Once the capacity of the battery works, what you see is that the voltage of the battery rises steadily as the sun rises.
Finally, we have the MPPT controller.
These things are slightly more expensive, but most efficient.
To make a long story short, they can feel what the best load is to get the maximum current from the solar panels.
Many MPPT controllers also make good use of panels that are much higher than battery pack voltages.
Suppose you have a 12-volt battery to charge the sun.
If a non-MPPT regulator is used, it is limited to a 17-volt panel.
Once the sun starts to set, your panels won't generate enough voltage to charge the battery.
If you use MPPT regulators, you can run panels for 24 or 36 V systems, for example, the regulator will generate the 12V batteries you need.
When the sun sets, the higher voltage panels still generate enough energy to continue charging the 12V system, albeit at a much slower rate.
This is the advantage of a MPPT regulator with a higher voltage panel.
There are many articles about regulator technology.
I have a good working experience in Chinese regulators, but before making a decision, please do your own research. Epoxy sealed?
All electronic components of the epoxy resin seal regulator are sealed with glue. (pic 2).
If you worry about humidity or insects, this may be a good thing.
Ants seem to like electronic products.
Either buy a bug-proof box for your equipment or buy a sealed regulator.
The last thing you want is a $12 regulator that has been short-circuited by bugs and damaged equipment or batteries.

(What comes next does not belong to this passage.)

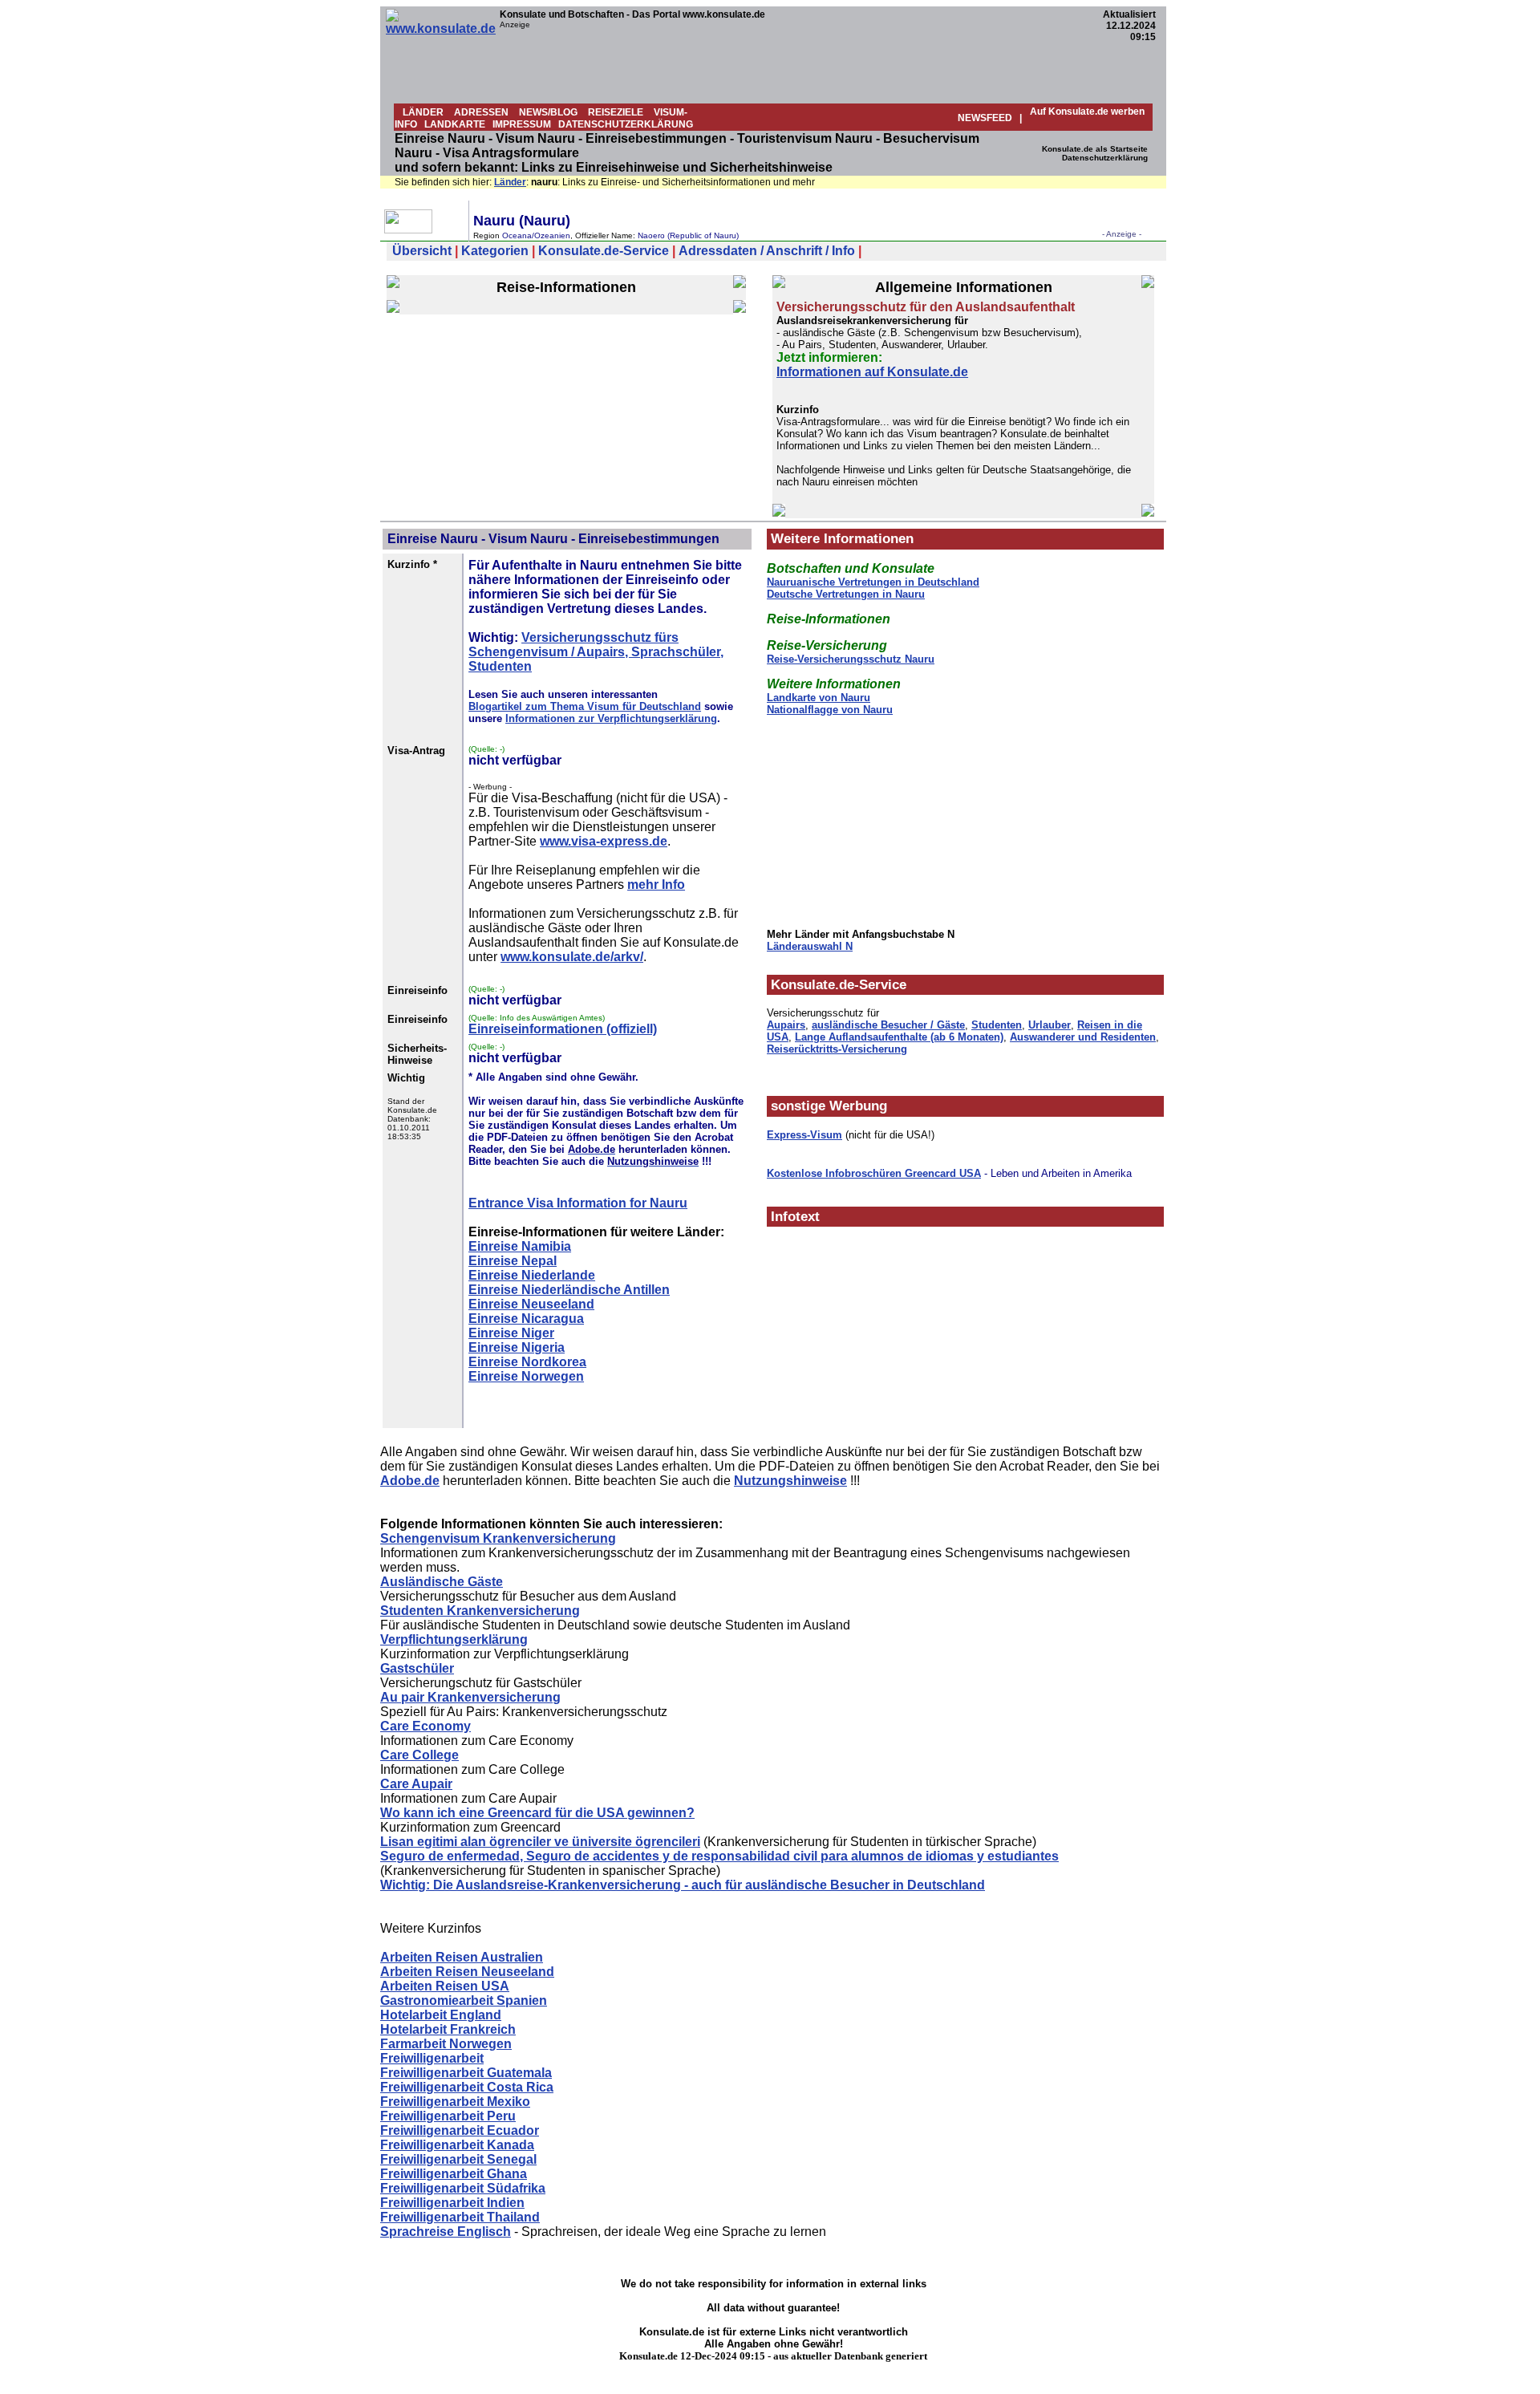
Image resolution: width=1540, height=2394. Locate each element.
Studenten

Notes on Regulator Connection *** All the regulators I have so far stipulate that if not, please connect the battery first, otherwise there will be a risk of damage.
Some of the Chinese regulators I have can work on 12 or 24 volt systems.
First, connecting the battery tells the regulator what the system voltage is.
Don't screw it up, or you'll be able to add a 24-volt voltage to a 12-volt system.
The price of solar panels is the lowest ever.
There are many brands to choose from, which can be daunting.
What I'm looking for on the panel is the correct voltage range, the wattage I need, a glass surface, an aluminium frame and a blue battery.
Yes, there are other rules to consider, but as a "thrifty" person, I will do my best to work, or make a deal.
Blue means the silicon battery you want.
You don't want a brown amorphous panel.
The amorphous panel produces less power per square inch and has shorter service life.
The rated power and voltage of the panel are.
Open-circuit voltage refers to the maximum voltage of the panel in addition to connecting the voltmeter in sunny conditions.
The open circuit voltage shall not exceed the maximum input voltage of the regulator.
On the back of the panel, you will see a label that gives the panel specifications and one or two connection blocks.
You can see two black junction boxes on the back of the panel in the second picture.
This is the position of the cable from the regulator to the panel.
Some panels have built-in diodes to prevent reverse discharge.
Solar panels can act as resistive loads and discharges at night.
This used to be a problem, but modern regulators have built-in protective measures to prevent this from happening.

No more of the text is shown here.